Figure 2.

Disruption of cholesterol homeostasis synergizes with AKT inhibition in TNBC cells. A, Cholesterol is synthesized in multiple steps from acetyl-CoA. HMGCR catalyzes the first rate-limiting step of cholesterol biosynthesis. This pathway also generates the prenylation substrates FPP and GGPP. SREBP-1/2 sense low endoplasmic reticulum cholesterol levels and translocate from the endoplasmic reticulum to the Golgi where they are cleaved and activated. N-terminal active SREBP-1/2 enter the nucleus to regulate the transcription of target genes. Drugs targeting this pathway are highlighted, including HMGCR inhibitors (statins) and inhibitors of protein farnesylation (FTI-277) and geranylgeranylation (GGTI-298).
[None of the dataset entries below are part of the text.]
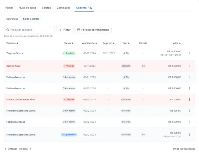Click the calendar icon in Período de vencimento

(78, 30)
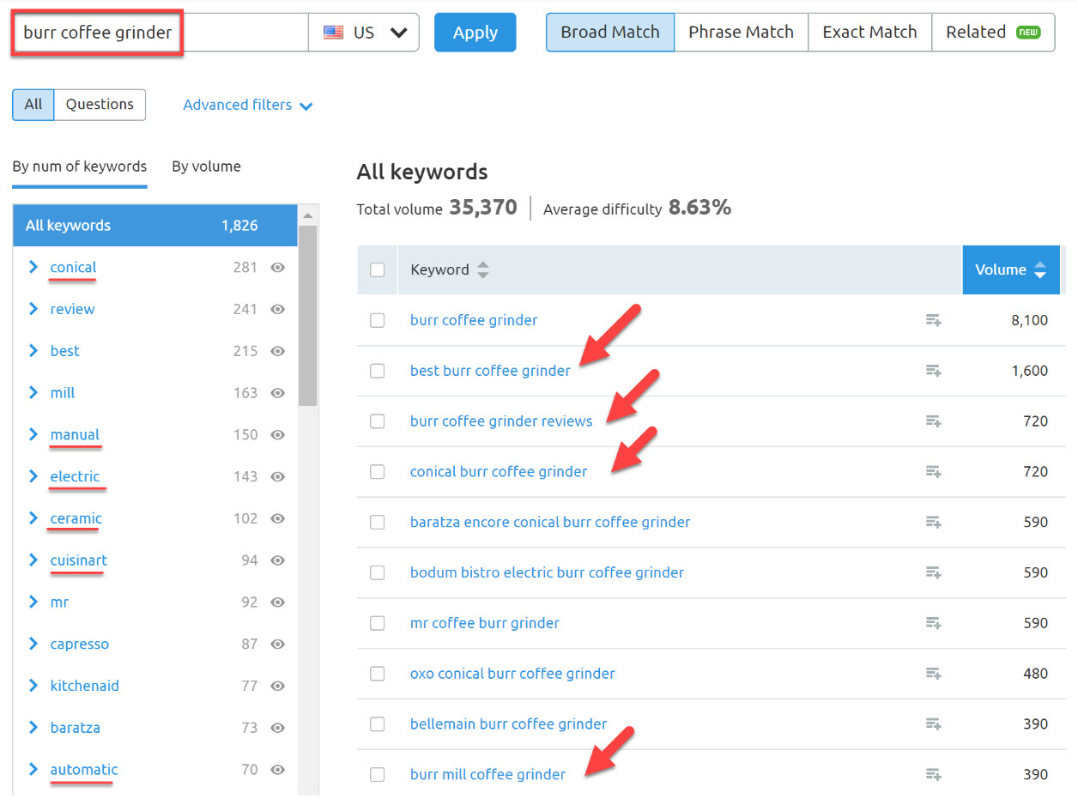Toggle eye icon for the cuisinart group
The height and width of the screenshot is (799, 1078).
tap(277, 560)
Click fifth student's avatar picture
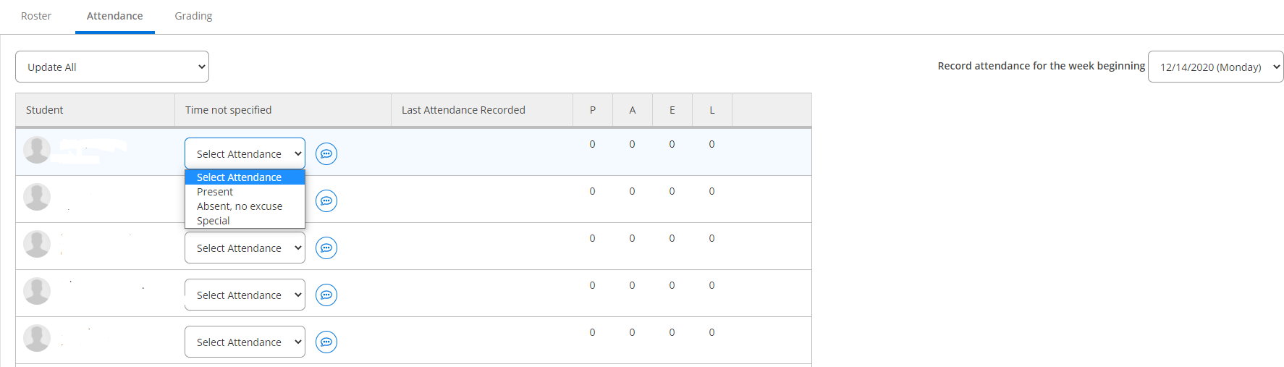1284x367 pixels. [37, 338]
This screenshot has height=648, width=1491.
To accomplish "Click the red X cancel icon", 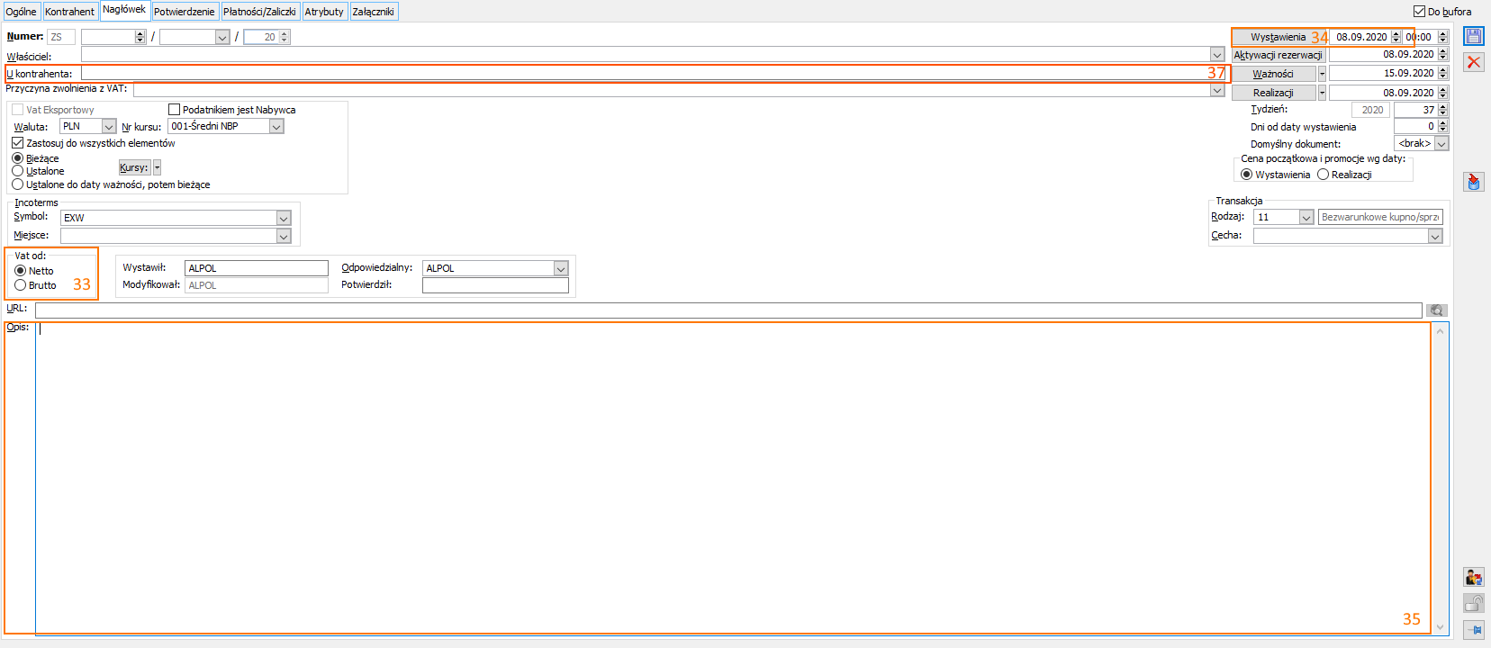I will (1473, 62).
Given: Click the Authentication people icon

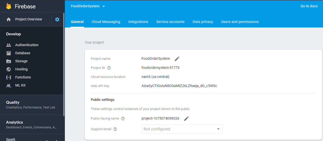Looking at the screenshot, I should click(x=9, y=45).
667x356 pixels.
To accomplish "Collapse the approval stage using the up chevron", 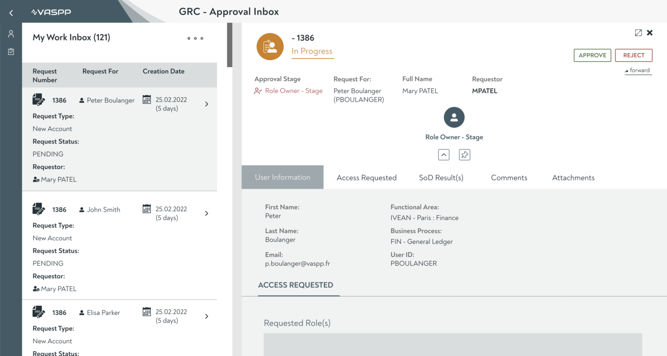I will [443, 154].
B and C, TNBC cell lines (SUM159, MDA-MB-468, and BT20) were treated with increasing doses of GDC-0068 (SUM159, 0–10 µmol/L; MDA-MB-468, 0–20 µmol/L; and BT20, 0–5 µmol/L; B) or AZD5363 (SUM159, 0–5 µmol/L; MDA-MB-468, 0–40 µmol/L; BT20, 0–5 µmol/L; C) and pitavastatin (0–2,000 nmol/L) for 72 hours, and cell density was measured by SRB assay. Data are represented as mean ± SD (N = 3 technical replicates). D, TNBC cell lines (SUM159, MDA-MB-468, and BT20) were treated with DMSO, AZD5363 (SUM159, 2.5 µmol/L; MDA-MB-468, 10 µmol/L; BT20, 1.25 µmol/L), pitavastatin (SUM159, 4 µmol/L; MDA-MB-468, 2 µmol/L; BT20, 0.5 µmol/L), or a combination of AZD5363 and pitavastatin for 72 hours, and cell density was measured daily by SRB assay. Data are represented as mean ± SD (N = 3 technical replicates). Statistical analysis was performed using two-way ANOVA with Dunnett multiple comparison test. *, significant differences compared with the AZD5363 and pitavastatin combination treatment on day 4. **, P = 0.0021; ***, P = 0.0002; ****, P < 0.0001.